Jésus, au cours de ce repas chez un pharisien en chef, n’a pas laissé passer sa chance de guérir l’hydropique, autrement dit l’homme enflé, qui se trouvait là. C’était le jour du sabbat, la sensation n’en fut que plus grande. Et le commentaire du Seigneur a laissé l’assistance sans voix. C’est alors qu’il ajoute la "parabole" que nous venons d’entendre.

Il s’agit apparemment d’un conseil stratégique pour s’attirer plus d’honneur dans le choix des meilleures places : plus habile est celui qui se fera élever aux yeux de tous. Entendu d’une façon systématique, ce conseil est absurde : qui veut se pousser ne doit pas manquer de se placer aussi bien que possible, évidemment. Mais l’homme qui se sait important aux yeux de la puissance invitante pourra décider d’en profiter pour se placer modestement afin de se faire distinguer publiquement. C’est assez classique. Je l’ai vu faire, et peut-être même l’ai-je fait.

Tous écoutent Jésus en se demandant où il veut en venir. Alors il pousse le raisonnement. La puissance invitante aussi peut tenter de maximiser le profit à tirer de la situation : en invitant les gens de rien. Quoi de plus désirable en effet que de recevoir sa récompense au jour de la résurrection des justes ?

Bien sûr, cette parole du Seigneur n’est pas sans ironie. Elle suppose, que l’on croie vraiment à la résurrection et à la rétribution finale par un Dieu ami des pauvres et des petits, ce qui devrait être le cas de ces hommes qui se prétendent particulièrement religieux. Mais tout dans leur attitude indique le contraire.

Prenons en plein cœur cette "parabole" pour nous-mêmes : ce Christ que nous célébrons aujourd’hui, lui qui a pris la place du dernier sur la croix et que Dieu a élevé jusqu’à lui, croyons-nous vraiment en lui ? Nos actes traduisent-ils notre espérance de sa venue dans la gloire ?
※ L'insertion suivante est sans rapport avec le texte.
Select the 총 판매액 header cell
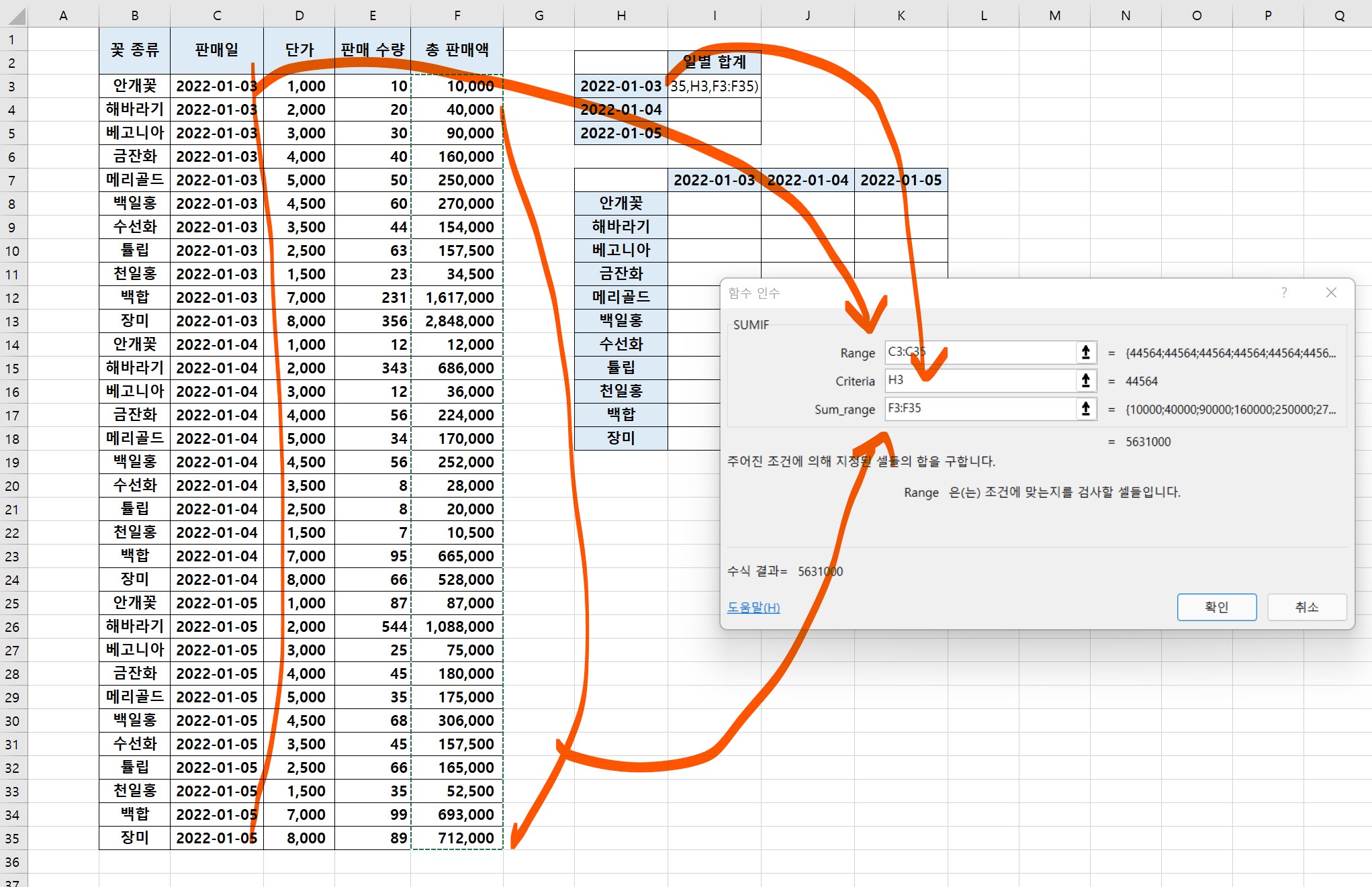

Par exemple, si nous sommes maltraités, que nous soit refusé l’honneur qui nous est dû, la promotion ou la distinction que nous méritions, que nous soyons bafoués ou méprisés injustement, avons-nous l’esprit de penser que c’est une chance ? N’est-ce pas, en effet, l’occasion de nous trouver plus proches du Fils de Dieu dans son abaissement jusqu’à nous ? Voilà, en effet, ce que saint François d’Assise appelait la joie parfaite.

Ces occasions sont rares, et il faut prier pour qu’elles le soient, car l’injustice est mauvaise en soi. Mais nous pouvons tout le temps choisir de nous occuper de ceux qui ne peuvent rien nous rapporter, de prendre soin des pauvres qui n’intéressent personne, de miser sur les faibles qui ne comptent pas aux yeux du monde.

Et si nous n’avons pas la foi et l’esprit de le faire dans l’élan d’un enthousiasme illuminé de l’intérieur, accomplissons néanmoins ces gestes en priant humblement le Christ d’avoir pitié de notre cœur dur à autrui et gonflé de lui-même : il ne manquera pas l’occasion de nous guérir, comme il le fit pour l’homme hydropique.

En effet, la condition de l’orgueilleux est sans remède. Mais chaque homme a pour le Père une telle importance qu’il a donné son Fils pour le sauver. C’est pourquoi, si nous acceptons la place qui nous est offerte dans l’humilité de Jésus en ce monde qui passe, Dieu saura saisir sa chance de nous élever jusqu’à lui comme ses enfants bien-aimés dans le Royaume qui vient.